For the last two weeks, I’ve received the normal spate electronic advertisements from Harry & David, 1-800-FLOWERS.com, Amazon.com and Overstock.com, all of whom think they know what my dad would like for Father’s Day. More power tools. Or sausage and crackers in a gift basket.

Dad, if you really wanted another band saw, I’m sorry I have no idea of what is missing from your woodshop, and my budget is a little tight. And though you’ve thanked me for the Harry&David gift baskets and bowties over the years, nothing got the special reaction as last year’s note to you on this website. It made me so happy to know that my words warmed your heart. When Mom posted a link on facebook to this website a week or two ago, I thought I really should do it all over again. But what else could I say? I mean, “My Dad is the Best Dad Ever” pretty much sums it up. I covered my dad’s best qualities; his selflessness, his devotion, his hard work ethic, and his uniquely Scotts-Irish “gift of blarney.” So what else can I tell the world about my dad? My dad is a Latter Day Saint.
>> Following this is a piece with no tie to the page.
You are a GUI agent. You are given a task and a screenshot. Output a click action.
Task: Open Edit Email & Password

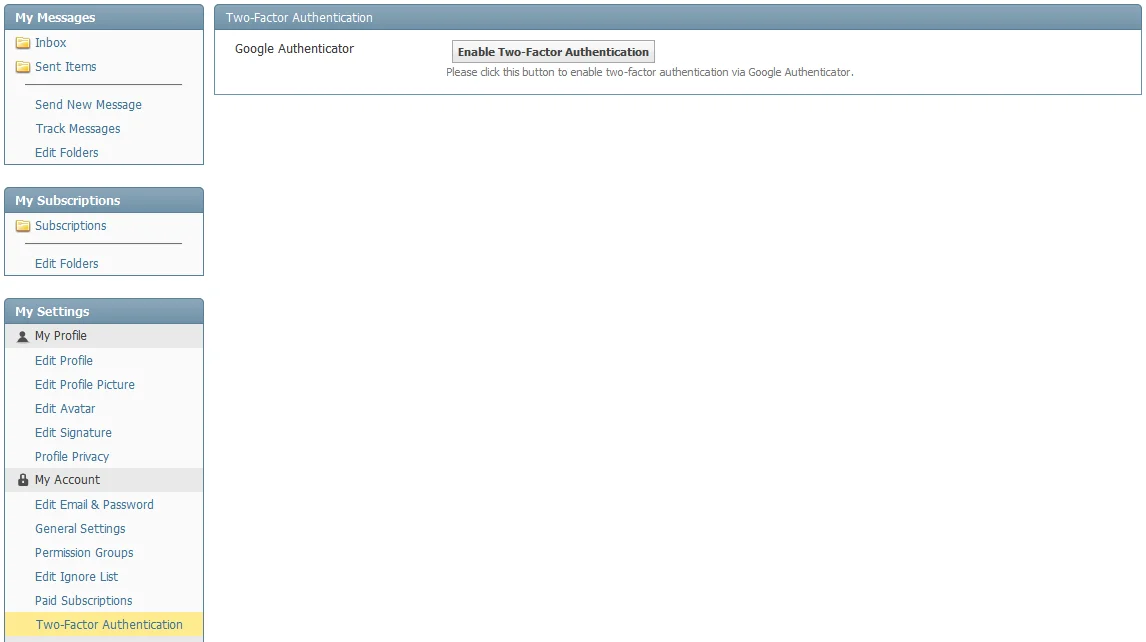tap(94, 505)
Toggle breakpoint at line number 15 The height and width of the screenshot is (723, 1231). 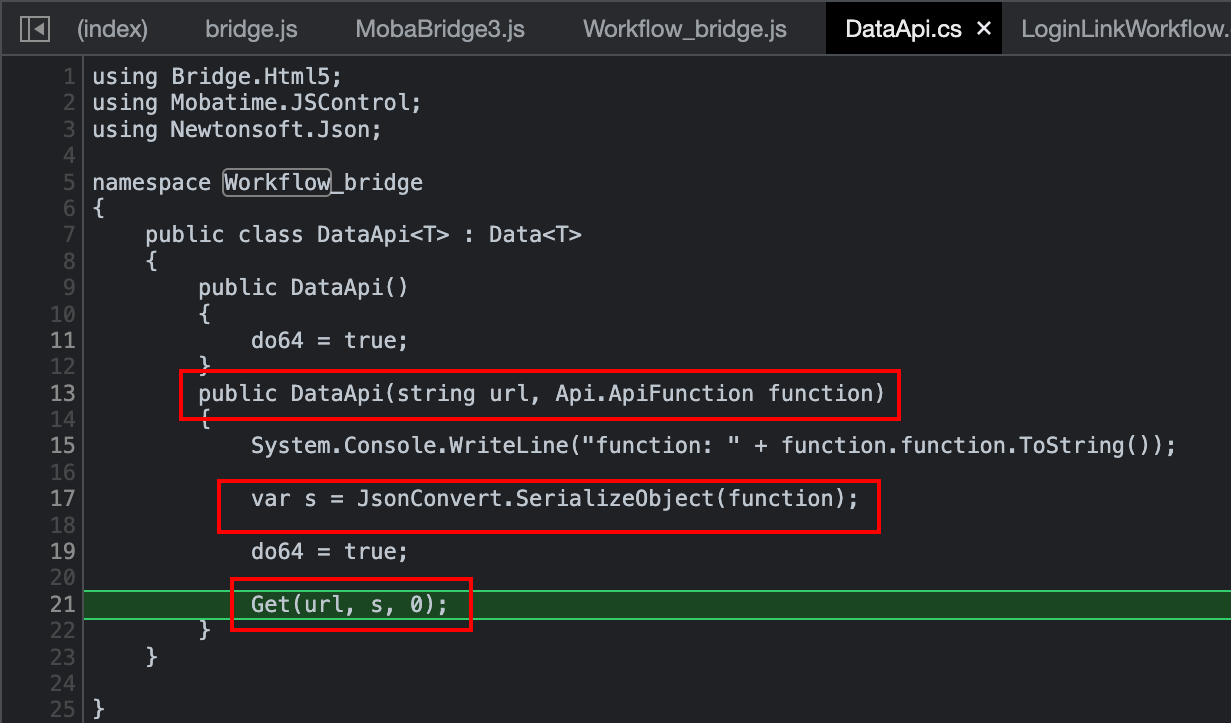pyautogui.click(x=62, y=445)
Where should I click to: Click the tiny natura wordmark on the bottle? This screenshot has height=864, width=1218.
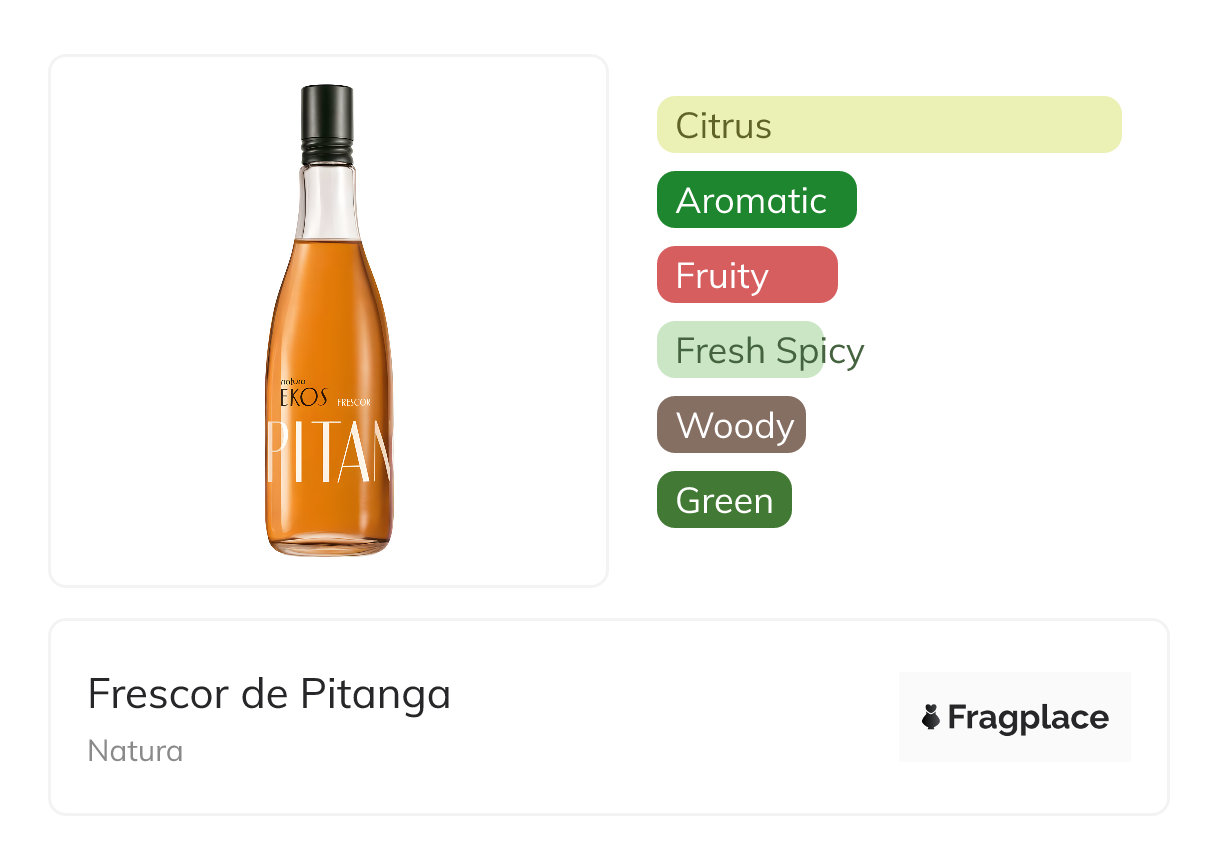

I’ve never seen him anything other than cold stone sober; though he was in the Navy and had the cussing vocabulary to back it up before joining the church, as far as I remember the worst we’d hear out of him was the occasional “damn it.” I would definitely nominate my dad as a “brand ambassador” for the Church of Jesus Christ of Latter Day Saints. He never preaches, lectures, or gives off a self-righteous attitude. He doesn’t brag about the time he spends serving others; he just quietly steps up to the plate and does what needs to be done. (Often times, it ends up being the dishes. Or he pulls 3-foot thistles that spring up seemingly overnight out from the back yard. Or he babysits the three-year-olds in the nursery at church, calming the most hyperactive of them with his special gentle voice or an engrossing story. Or he spends the entire summer rebuilding the deck. Or he takes one or both of his two lovely granddaughters out walking. I suspect my dad’s the youngest looking, most active septuagenarian in the Midwest).

Dad has a unique sense of humor. Or maybe I’m the only one that thought putting marbles in the freezer over the weekend when my older brother was in high school to make sure he’d be “up” Monday morning was funny. But we both used to laugh hysterically when it was just us two in the car, with my dad, and we’d yell, “Wiggle the tail or we’ll put you in jail!” to which he’d respond by rapidly swerving the rear end of the car back and forth, which drove us wild with excitement and delight. But telling his great qualities or even a few stories doesn’t really do justice to explain the main point I want to get across: How much we all love Dad. How can I describe the depth of admiration, love, and appreciation I have for this man? Words don’t seem up to the task. I owe my dad so much, and words seem like a paltry thanks.

Monumental action, I believe, is the best way to show Dad, instead of telling Dad, what he means to me. Herculean effort is required; but I’m no Hercules. A year after announcing on this website that I am working along with a special producer to bring Dad’s characters and stories to the silver screen, we still have much work to do to get there. It sometimes feels like the pace of progress is glacial while the demands of life are tidal. But there is nothing I want more in this world than to assist, in some small way, with cementing my father’s legacy. I want to share his comforting and empowering vision with the world; especially for little girls who need role models with strength and courage.

Dad, Happy Father’s Day. You’re still the best.